● **Given records**
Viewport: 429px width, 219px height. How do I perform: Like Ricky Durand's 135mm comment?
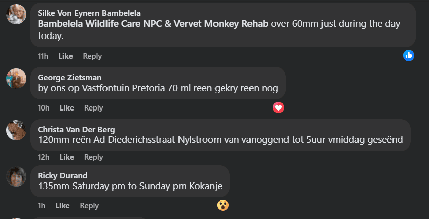(x=62, y=205)
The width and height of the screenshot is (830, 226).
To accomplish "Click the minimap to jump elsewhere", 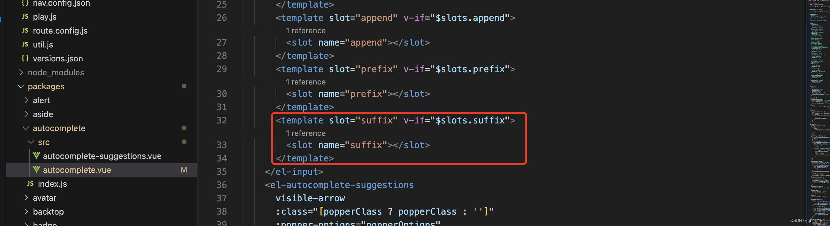I will (817, 113).
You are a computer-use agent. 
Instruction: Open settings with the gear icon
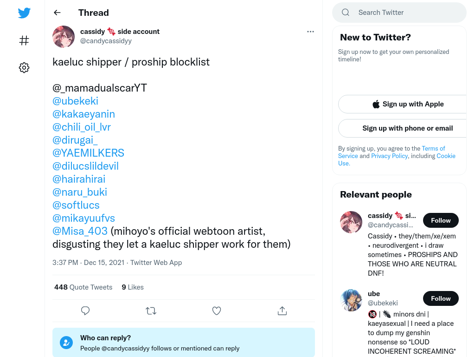pyautogui.click(x=24, y=67)
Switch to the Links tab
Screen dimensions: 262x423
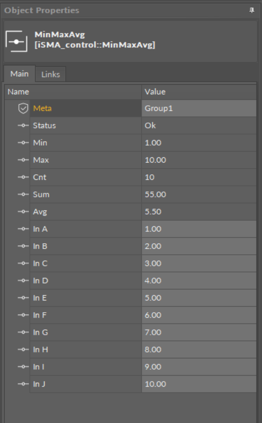[x=50, y=74]
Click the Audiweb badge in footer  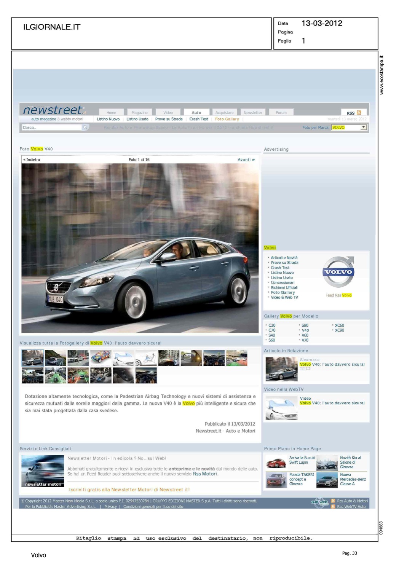pos(319,502)
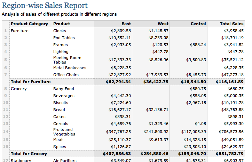Screen dimensions: 252x162
Task: Click the Total for Grocery row label
Action: coord(29,154)
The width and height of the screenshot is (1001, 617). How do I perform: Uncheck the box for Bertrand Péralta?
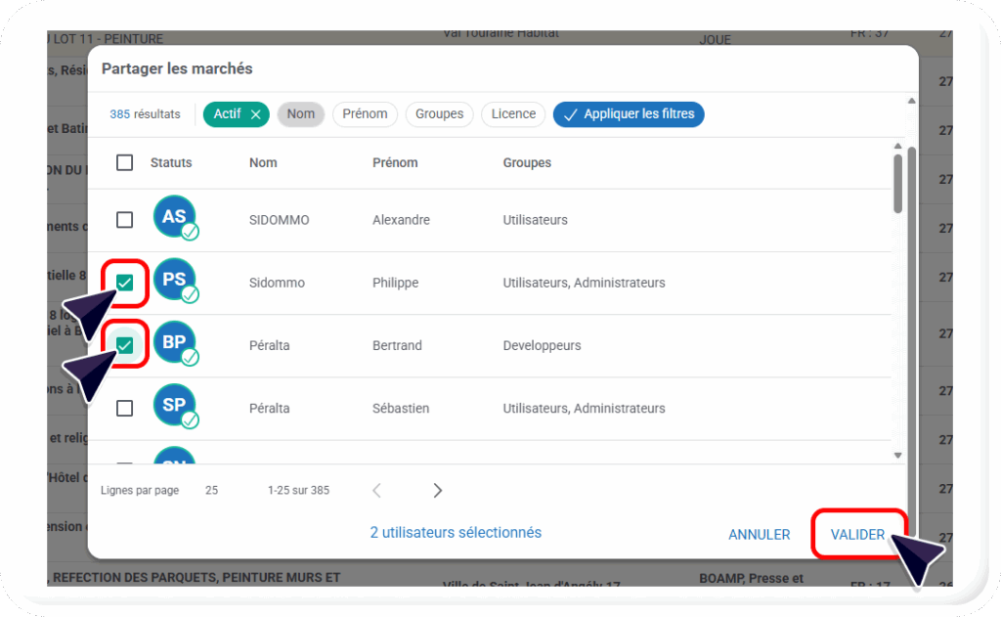[x=125, y=344]
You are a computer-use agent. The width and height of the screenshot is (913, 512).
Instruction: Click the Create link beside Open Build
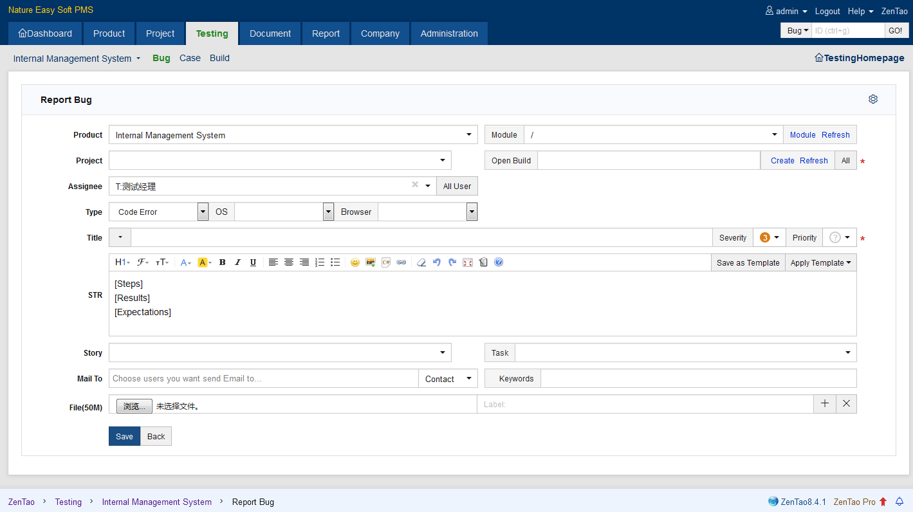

● **The task**
Where a line of the records has the string "computer", return that line.

● **Solution for this problem**
You are a computer-use agent. 
You are a computer-use agent. The width and height of the screenshot is (913, 512).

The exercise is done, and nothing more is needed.